#### [Page extract]
Right? I was just thinking about Ebenezer and Scarlet as well. 

With Ebenezer we start by learning that the only person he ever cared about is dead (Marley) so even if we don't like him we begrudgingly sympathize with him. 

With Scarlet we learn of her deep rooted love for Ashley Wilkes, so again, even if we don't like her we can begrudgingly respect her passionate feelings… and feel bad for her when Ashely is engaged to someone else.


----------



## Heliotrope (Oct 29, 2015)

With other anti heroes (Tyler Durden) we can admire that they are doing something we wish that we could do, on a basic human level (shirking responsibility, anarchy against authority etc…)


----------



## FifthView (Oct 29, 2015)

Heliotrope said:


> With other anti heroes (Tyler Durden) we can admire that they are doing something we wish that we could do, on a basic human level (shirking responsibility, anarchy against authority etc…)



I agree.  I don't think I'd call the character from _Nightcrawler_ an anti-hero, although at first that impression was left as a possibility.  But the fact that he proved so proficient in his pursuits was something that could inspire a grudging respect.

#### [The exercise]
Quote the part of the forum thread on anti-heroes that starts with the words containing "## FifthView (Oct" and ends with "a grudging respect.". Work only from the forum thread on anti-heroes.

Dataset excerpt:
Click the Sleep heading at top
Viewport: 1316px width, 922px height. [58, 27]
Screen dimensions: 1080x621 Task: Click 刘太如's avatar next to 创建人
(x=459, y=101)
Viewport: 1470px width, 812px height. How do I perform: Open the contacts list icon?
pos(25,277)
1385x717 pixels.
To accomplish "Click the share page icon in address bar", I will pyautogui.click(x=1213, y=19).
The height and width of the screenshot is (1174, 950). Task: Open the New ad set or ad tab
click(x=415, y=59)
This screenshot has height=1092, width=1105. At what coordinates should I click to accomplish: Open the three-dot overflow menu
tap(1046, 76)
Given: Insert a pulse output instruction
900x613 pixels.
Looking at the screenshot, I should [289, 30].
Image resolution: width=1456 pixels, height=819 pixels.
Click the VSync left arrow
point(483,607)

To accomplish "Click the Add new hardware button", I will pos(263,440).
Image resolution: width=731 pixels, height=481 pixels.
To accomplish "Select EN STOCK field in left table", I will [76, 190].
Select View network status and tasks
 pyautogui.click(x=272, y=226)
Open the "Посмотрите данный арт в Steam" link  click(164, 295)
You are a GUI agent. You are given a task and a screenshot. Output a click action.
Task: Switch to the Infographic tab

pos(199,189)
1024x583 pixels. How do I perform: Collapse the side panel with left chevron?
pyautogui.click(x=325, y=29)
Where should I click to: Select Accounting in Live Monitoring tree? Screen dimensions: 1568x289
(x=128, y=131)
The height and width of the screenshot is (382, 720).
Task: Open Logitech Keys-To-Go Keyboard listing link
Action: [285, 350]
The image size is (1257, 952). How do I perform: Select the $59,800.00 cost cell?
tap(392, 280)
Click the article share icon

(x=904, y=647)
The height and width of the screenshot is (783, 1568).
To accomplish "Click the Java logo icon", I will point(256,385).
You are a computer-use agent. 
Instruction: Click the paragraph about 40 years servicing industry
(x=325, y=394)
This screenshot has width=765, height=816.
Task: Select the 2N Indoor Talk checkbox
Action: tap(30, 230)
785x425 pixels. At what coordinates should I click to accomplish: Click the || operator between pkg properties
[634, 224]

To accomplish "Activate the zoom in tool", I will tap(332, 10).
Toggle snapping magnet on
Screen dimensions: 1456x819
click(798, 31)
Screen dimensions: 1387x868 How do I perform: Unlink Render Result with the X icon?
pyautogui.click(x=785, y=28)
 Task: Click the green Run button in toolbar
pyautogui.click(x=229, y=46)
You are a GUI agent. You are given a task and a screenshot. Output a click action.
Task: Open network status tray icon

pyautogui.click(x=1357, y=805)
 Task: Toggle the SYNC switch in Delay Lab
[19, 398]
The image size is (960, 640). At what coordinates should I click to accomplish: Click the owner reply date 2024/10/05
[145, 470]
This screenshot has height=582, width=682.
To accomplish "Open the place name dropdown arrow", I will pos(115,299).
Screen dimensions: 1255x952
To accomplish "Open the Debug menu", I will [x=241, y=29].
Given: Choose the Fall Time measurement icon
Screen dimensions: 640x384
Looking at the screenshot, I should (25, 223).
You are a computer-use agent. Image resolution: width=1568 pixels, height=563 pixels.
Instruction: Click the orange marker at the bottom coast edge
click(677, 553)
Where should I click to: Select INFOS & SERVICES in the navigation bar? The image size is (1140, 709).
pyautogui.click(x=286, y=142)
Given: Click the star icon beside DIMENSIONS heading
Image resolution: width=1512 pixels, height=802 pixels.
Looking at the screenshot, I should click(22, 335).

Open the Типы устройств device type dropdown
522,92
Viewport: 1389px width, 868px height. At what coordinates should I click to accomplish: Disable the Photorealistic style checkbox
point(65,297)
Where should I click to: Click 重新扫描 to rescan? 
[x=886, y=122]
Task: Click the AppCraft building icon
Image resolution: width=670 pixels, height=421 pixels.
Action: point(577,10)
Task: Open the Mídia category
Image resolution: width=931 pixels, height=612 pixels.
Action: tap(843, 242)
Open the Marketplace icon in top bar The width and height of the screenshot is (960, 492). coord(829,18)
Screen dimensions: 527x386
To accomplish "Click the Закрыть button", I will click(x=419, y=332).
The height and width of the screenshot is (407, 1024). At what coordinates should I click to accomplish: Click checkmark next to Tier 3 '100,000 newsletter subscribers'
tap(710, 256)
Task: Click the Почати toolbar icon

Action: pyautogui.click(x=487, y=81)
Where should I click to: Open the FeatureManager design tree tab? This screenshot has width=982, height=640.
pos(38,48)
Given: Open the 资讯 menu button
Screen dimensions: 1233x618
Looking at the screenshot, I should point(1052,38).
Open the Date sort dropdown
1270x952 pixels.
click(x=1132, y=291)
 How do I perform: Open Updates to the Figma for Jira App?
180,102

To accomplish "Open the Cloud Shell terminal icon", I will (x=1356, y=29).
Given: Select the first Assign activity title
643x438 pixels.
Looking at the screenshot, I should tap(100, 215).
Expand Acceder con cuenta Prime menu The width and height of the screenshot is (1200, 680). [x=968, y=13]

#### [The response]
## FifthView (Oct 29, 2015)

Heliotrope said:


> With other anti heroes (Tyler Durden) we can admire that they are doing something we wish that we could do, on a basic human level (shirking responsibility, anarchy against authority etc…)



I agree.  I don't think I'd call the character from _Nightcrawler_ an anti-hero, although at first that impression was left as a possibility.  But the fact that he proved so proficient in his pursuits was something that could inspire a grudging respect.